- TASK GOAL -
A word-for-word restatement of the data is what is needed.

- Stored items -

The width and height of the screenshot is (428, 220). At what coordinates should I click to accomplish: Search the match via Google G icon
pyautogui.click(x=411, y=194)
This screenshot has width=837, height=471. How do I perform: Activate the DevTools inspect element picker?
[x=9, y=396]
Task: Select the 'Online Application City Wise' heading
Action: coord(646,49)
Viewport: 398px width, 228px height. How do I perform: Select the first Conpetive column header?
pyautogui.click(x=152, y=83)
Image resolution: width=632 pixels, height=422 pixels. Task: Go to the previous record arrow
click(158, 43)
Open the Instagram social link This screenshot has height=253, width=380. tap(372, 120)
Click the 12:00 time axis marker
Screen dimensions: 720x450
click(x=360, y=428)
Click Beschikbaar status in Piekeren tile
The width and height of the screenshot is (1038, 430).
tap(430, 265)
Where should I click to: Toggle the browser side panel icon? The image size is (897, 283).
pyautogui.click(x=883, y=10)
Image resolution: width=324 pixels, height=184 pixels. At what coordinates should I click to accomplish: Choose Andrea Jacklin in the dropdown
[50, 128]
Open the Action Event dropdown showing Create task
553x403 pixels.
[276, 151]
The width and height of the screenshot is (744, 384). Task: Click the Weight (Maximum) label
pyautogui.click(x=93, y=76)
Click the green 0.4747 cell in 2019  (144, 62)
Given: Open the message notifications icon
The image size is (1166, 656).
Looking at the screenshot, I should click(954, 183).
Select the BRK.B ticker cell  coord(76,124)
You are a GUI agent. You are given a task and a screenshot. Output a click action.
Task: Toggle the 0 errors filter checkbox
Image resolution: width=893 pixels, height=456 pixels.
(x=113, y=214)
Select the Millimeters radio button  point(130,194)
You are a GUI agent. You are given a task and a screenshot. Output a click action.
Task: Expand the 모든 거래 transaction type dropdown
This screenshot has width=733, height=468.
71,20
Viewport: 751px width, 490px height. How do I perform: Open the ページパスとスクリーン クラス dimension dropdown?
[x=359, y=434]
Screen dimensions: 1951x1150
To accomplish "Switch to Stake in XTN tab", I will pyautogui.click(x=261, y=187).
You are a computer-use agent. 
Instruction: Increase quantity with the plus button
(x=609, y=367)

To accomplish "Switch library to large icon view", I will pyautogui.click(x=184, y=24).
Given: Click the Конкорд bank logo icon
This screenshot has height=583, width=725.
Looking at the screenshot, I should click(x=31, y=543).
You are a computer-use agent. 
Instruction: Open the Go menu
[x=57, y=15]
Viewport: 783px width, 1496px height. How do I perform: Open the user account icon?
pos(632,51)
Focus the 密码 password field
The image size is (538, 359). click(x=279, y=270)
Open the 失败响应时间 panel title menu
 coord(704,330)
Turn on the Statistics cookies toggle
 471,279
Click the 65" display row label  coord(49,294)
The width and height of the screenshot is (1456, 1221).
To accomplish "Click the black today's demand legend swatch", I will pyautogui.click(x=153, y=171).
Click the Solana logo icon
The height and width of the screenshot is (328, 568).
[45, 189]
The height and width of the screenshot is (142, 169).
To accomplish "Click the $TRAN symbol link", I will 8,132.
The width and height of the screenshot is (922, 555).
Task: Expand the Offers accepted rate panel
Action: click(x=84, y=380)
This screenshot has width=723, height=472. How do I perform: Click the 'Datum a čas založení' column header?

- ANSWER SPACE -
The width and height of the screenshot is (428, 220). At what coordinates should I click to accomplish: Search the match via Google G icon
pyautogui.click(x=411, y=194)
This screenshot has width=837, height=471. How do I perform: Activate the DevTools inspect element picker?
[x=9, y=396]
Task: Select the 'Online Application City Wise' heading
Action: coord(646,49)
Viewport: 398px width, 228px height. How do I perform: Select the first Conpetive column header?
pyautogui.click(x=152, y=83)
Image resolution: width=632 pixels, height=422 pixels. Task: Go to the previous record arrow
click(158, 43)
Open the Instagram social link This screenshot has height=253, width=380. tap(372, 120)
Click the 12:00 time axis marker
Screen dimensions: 720x450
click(x=360, y=428)
Click Beschikbaar status in Piekeren tile
The width and height of the screenshot is (1038, 430).
tap(430, 265)
Where should I click to: Toggle the browser side panel icon? The image size is (897, 283).
pyautogui.click(x=883, y=10)
Image resolution: width=324 pixels, height=184 pixels. At what coordinates should I click to accomplish: Choose Andrea Jacklin in the dropdown
[50, 128]
Open the Action Event dropdown showing Create task
553x403 pixels.
[276, 151]
The width and height of the screenshot is (744, 384). Task: Click the Weight (Maximum) label
pyautogui.click(x=93, y=76)
Click the green 0.4747 cell in 2019  (144, 62)
Given: Open the message notifications icon
The image size is (1166, 656).
Looking at the screenshot, I should click(954, 183).
Select the BRK.B ticker cell  coord(76,124)
You are a GUI agent. You are given a task and a screenshot. Output a click action.
Task: Toggle the 0 errors filter checkbox
Image resolution: width=893 pixels, height=456 pixels.
(x=113, y=214)
Select the Millimeters radio button  point(130,194)
You are a GUI agent. You are given a task and a screenshot. Output a click action.
Task: Expand the 모든 거래 transaction type dropdown
This screenshot has width=733, height=468.
71,20
Viewport: 751px width, 490px height. How do I perform: Open the ページパスとスクリーン クラス dimension dropdown?
[x=359, y=434]
Screen dimensions: 1951x1150
To accomplish "Switch to Stake in XTN tab", I will pyautogui.click(x=261, y=187).
You are a computer-use agent. 
Instruction: Increase quantity with the plus button
(x=609, y=367)

To accomplish "Switch library to large icon view", I will pyautogui.click(x=184, y=24).
Given: Click the Конкорд bank logo icon
This screenshot has height=583, width=725.
Looking at the screenshot, I should click(x=31, y=543).
You are a computer-use agent. 
Instruction: Open the Go menu
[x=57, y=15]
Viewport: 783px width, 1496px height. How do I perform: Open the user account icon?
pos(632,51)
Focus the 密码 password field
The image size is (538, 359). click(x=279, y=270)
Open the 失败响应时间 panel title menu
 coord(704,330)
Turn on the Statistics cookies toggle
 471,279
Click the 65" display row label  coord(49,294)
The width and height of the screenshot is (1456, 1221).
To accomplish "Click the black today's demand legend swatch", I will pyautogui.click(x=153, y=171).
Click the Solana logo icon
The height and width of the screenshot is (328, 568).
[45, 189]
The height and width of the screenshot is (142, 169).
To accomplish "Click the $TRAN symbol link", I will 8,132.
The width and height of the screenshot is (922, 555).
Task: Expand the Offers accepted rate panel
Action: click(x=84, y=380)
This screenshot has width=723, height=472. How do I perform: Click the 'Datum a čas založení' column header?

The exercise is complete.